Prove that the ideal $(x-2)$ is not maximal in the ring $\mathbb{Z}[x]$ 
In the ring $\mathbb{Z}[x]$, I want to prove that the principal ideal $I=(x-2)$ is not maximal.

Surely I just need to find an ideal $J$ that contains $I$ plus some other elements of $\mathbb{Z}[x]$. My instinct is to just say $J = (x-2) + (x)$ (not confident this is correct), or any other principal ideal that is not $(x-2)$ for that matter. However, I'm not sure how I would prove $I$ is contained in $J$ without them being equal even if I am correct.
 A: Hint:
Notice that $f(x)(x-2)$ cannot be a nonzero constant polynomial for any $f(x) \in \mathbb{Z}[x]$.  Given this, can you think of an ideal that properly contains $\langle x-2 \rangle$ that is also a proper subset of $\mathbb{Z}[x]$?  It'll be easiest to construct this new ideal in terms of a set of generators (which will include $x-2$ of course), and note that there may be more than one generator as $\mathbb{Z}[x]$ is not a principal ideal domain.

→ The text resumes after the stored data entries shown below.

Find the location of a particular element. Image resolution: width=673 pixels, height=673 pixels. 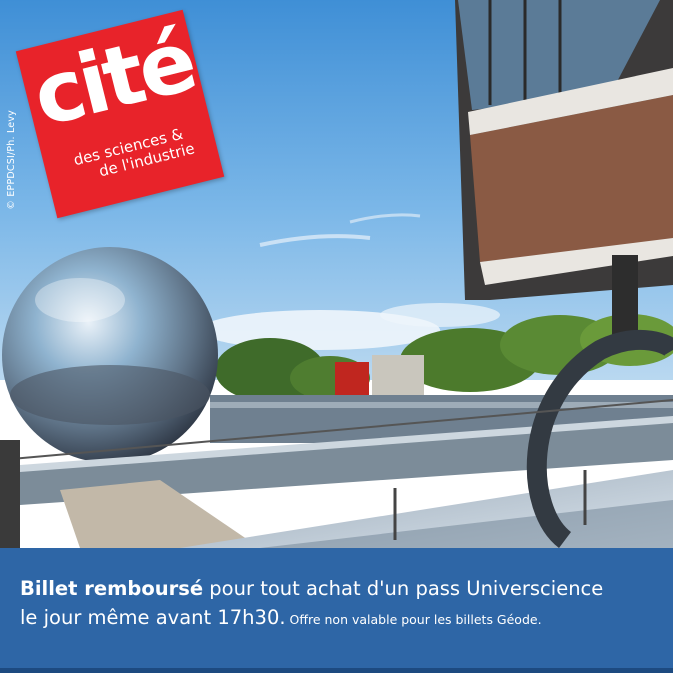

refund-text: pour tout achat d'un pass Universcience is located at coordinates (404, 588).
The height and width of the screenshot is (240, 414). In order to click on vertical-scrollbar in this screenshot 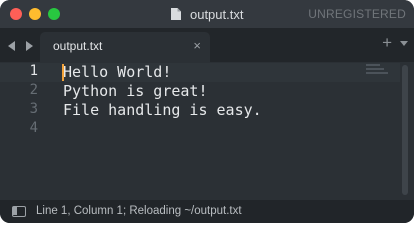, I will do `click(405, 130)`.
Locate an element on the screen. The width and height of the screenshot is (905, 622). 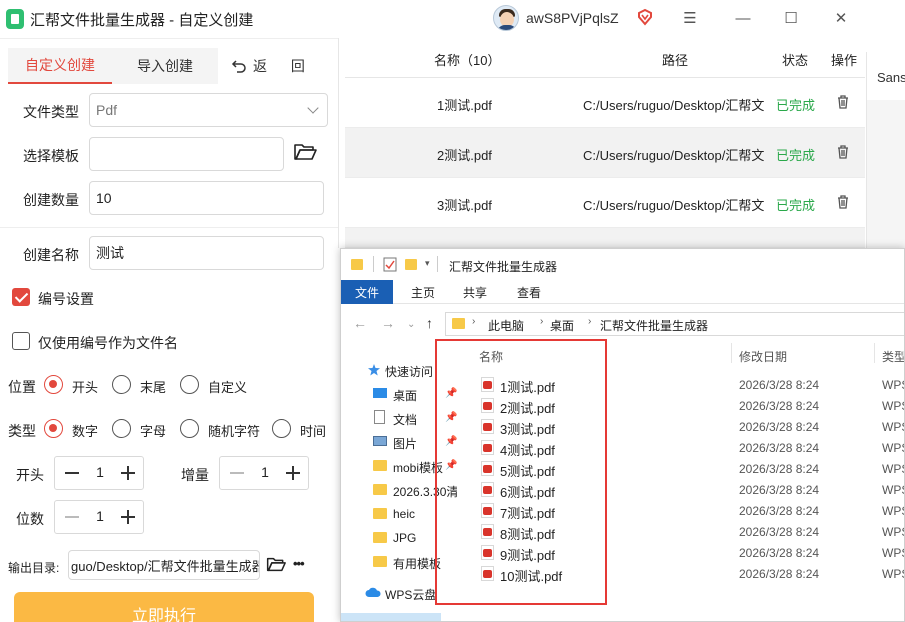
desktop-icon is located at coordinates (380, 393).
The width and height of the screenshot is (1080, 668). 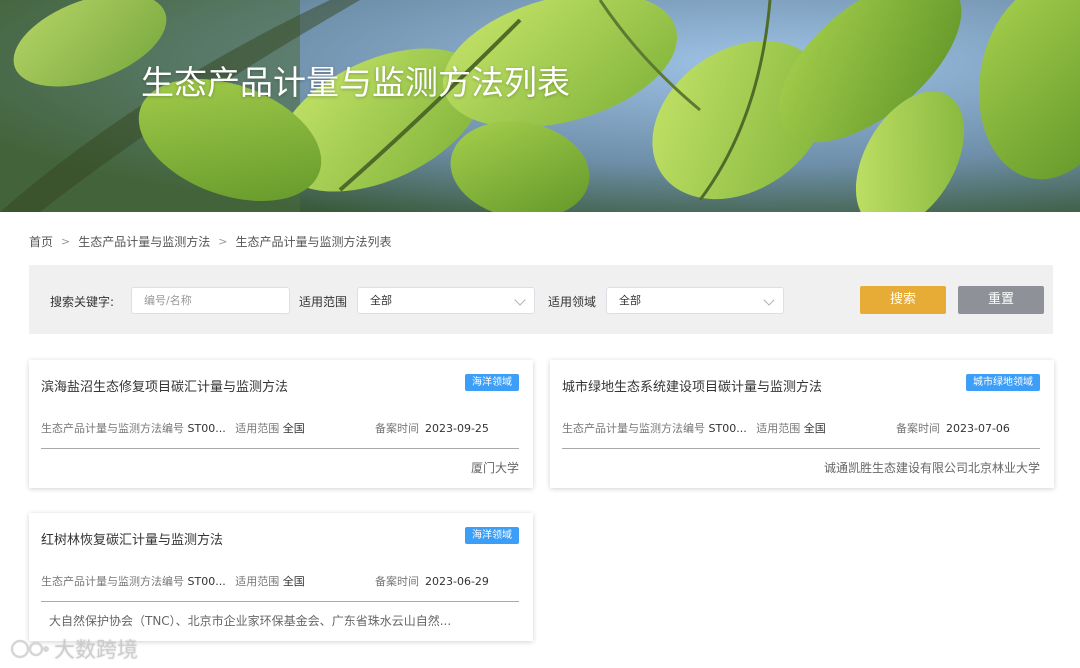 What do you see at coordinates (30, 649) in the screenshot?
I see `watermark-logo-icon` at bounding box center [30, 649].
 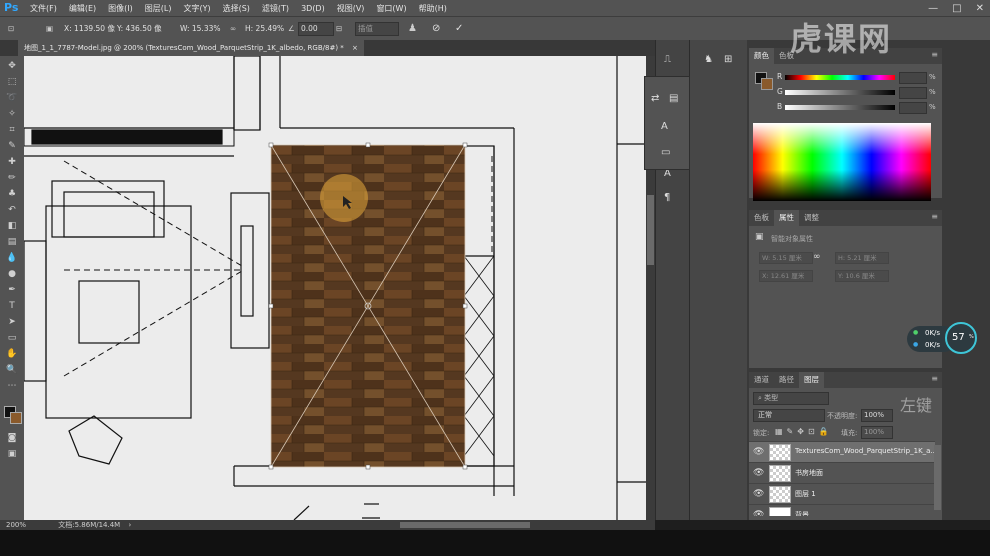 What do you see at coordinates (12, 454) in the screenshot?
I see `screen-mode-icon: ▣` at bounding box center [12, 454].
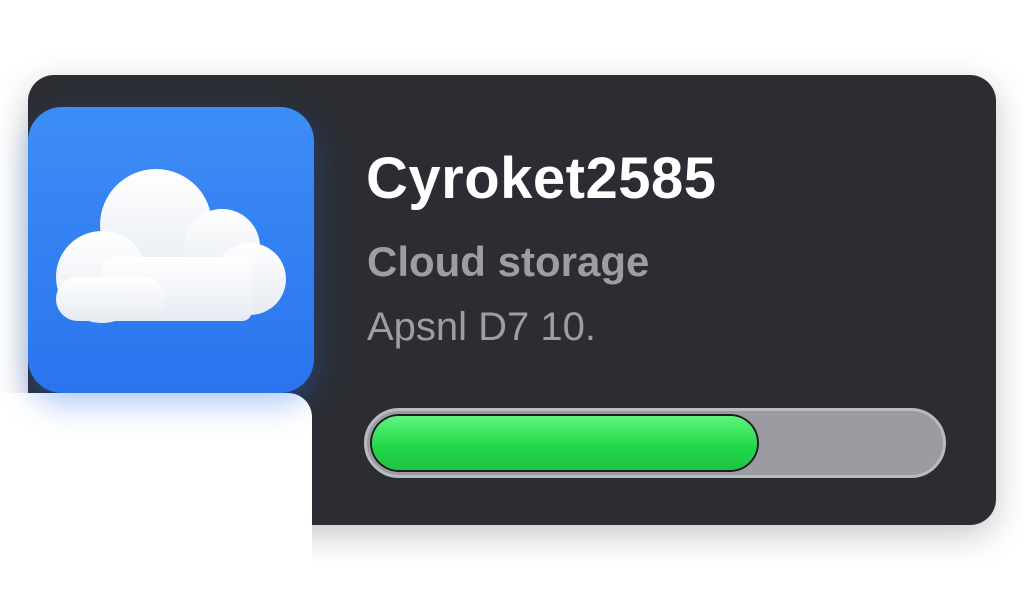 The image size is (1024, 614). I want to click on cloud-storage-app-icon, so click(171, 250).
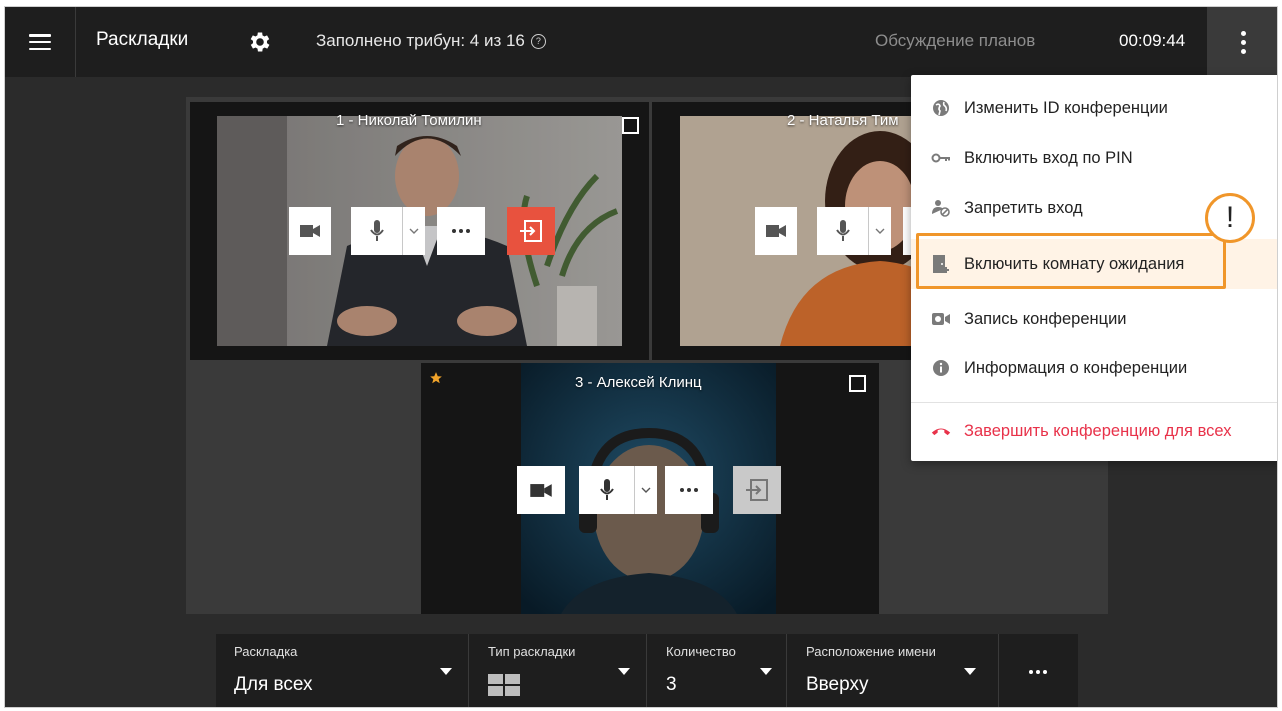  I want to click on name-position-select: Расположение имени Вверху, so click(892, 670).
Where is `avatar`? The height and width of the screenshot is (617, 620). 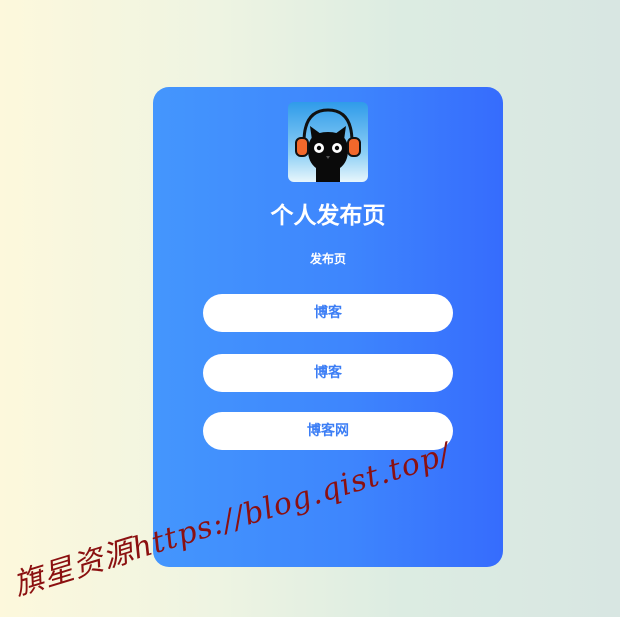
avatar is located at coordinates (328, 142).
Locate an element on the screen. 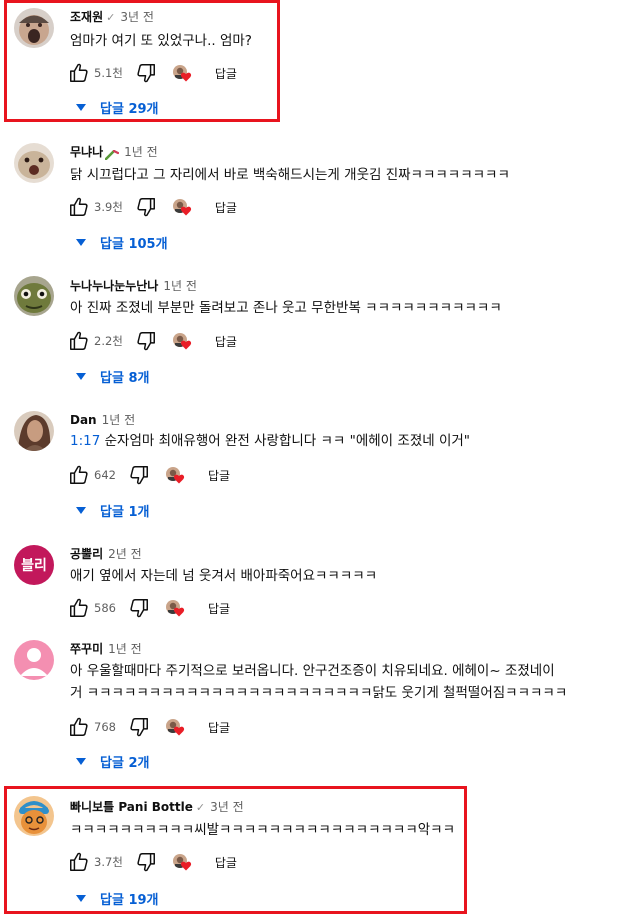 This screenshot has height=923, width=622. view-replies-button: 답글 105개 is located at coordinates (122, 242).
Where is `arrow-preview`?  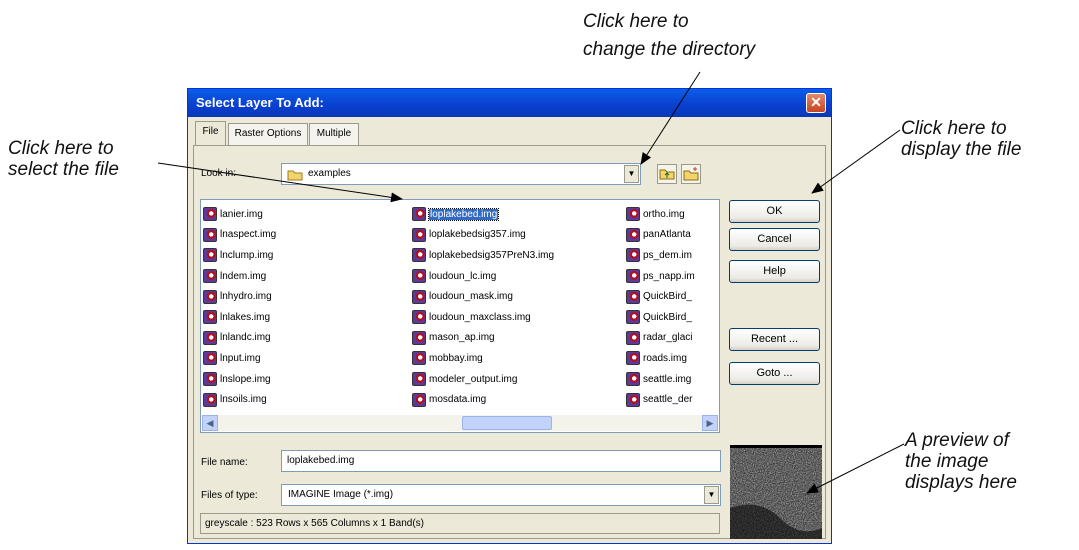
arrow-preview is located at coordinates (856, 468).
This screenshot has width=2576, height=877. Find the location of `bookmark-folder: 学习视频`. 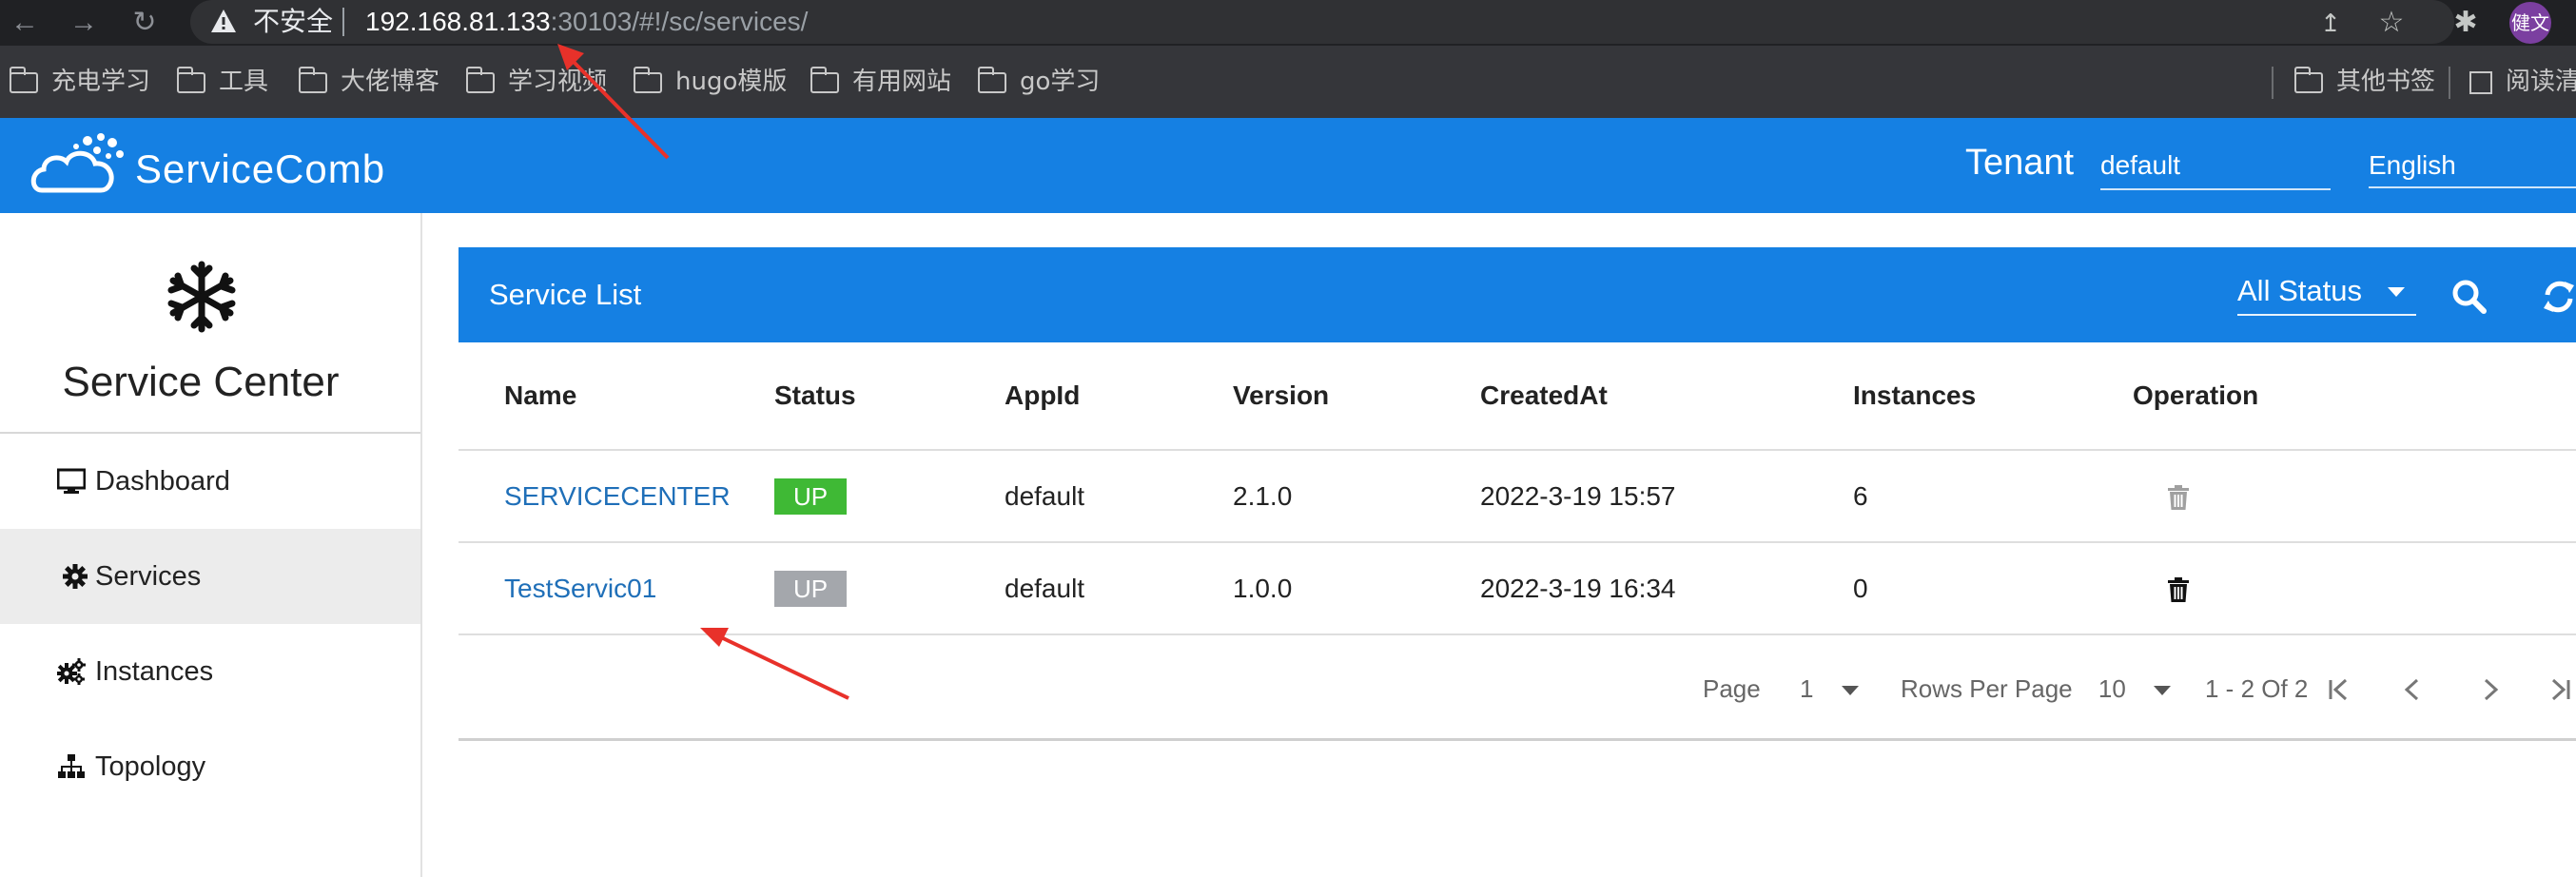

In addition to explicitly constructing an ideal that properly contains $\langle x-2 \rangle$, there is another approach.  One can show that an ideal $I \subset R$ is maximal $\iff R/I$ is a field.  I claim that $\mathbb{Z}[x] / \langle x-2 \rangle \cong \mathbb{Z}$ (not a field!).  To prove this, find a surjective homomorphism $\phi:\mathbb{Z}[x] \rightarrow \mathbb{Z}$ with the appropriate kernel.  The result would follow from the isomorphism theorem.
A: The fact that $\mathbb{Z}$ is not a field is key here. For example $(x-2,2)$ is a proper ideal containing yours.
A: Applying the isomorphism theorem to the evaluation map $P(x)\mapsto P(2)\in\mathbb{Z}$ yields
$$
\mathbb{Z}[x]\longrightarrow\mathbb{Z}\simeq\frac{\mathbb{Z}[x]}{(x-2)}.
$$
This shows that the ideal $(x-2)$ is prime since the quotient is an integral domain, but not maximal since the quotient is not a field.
The maximal ideals containing $(x-2)$ are in bijection with the maximal ideal of $\mathbb{Z}$, thus are all ideals of the form $(x-2,p)$ with $p$ a prime number.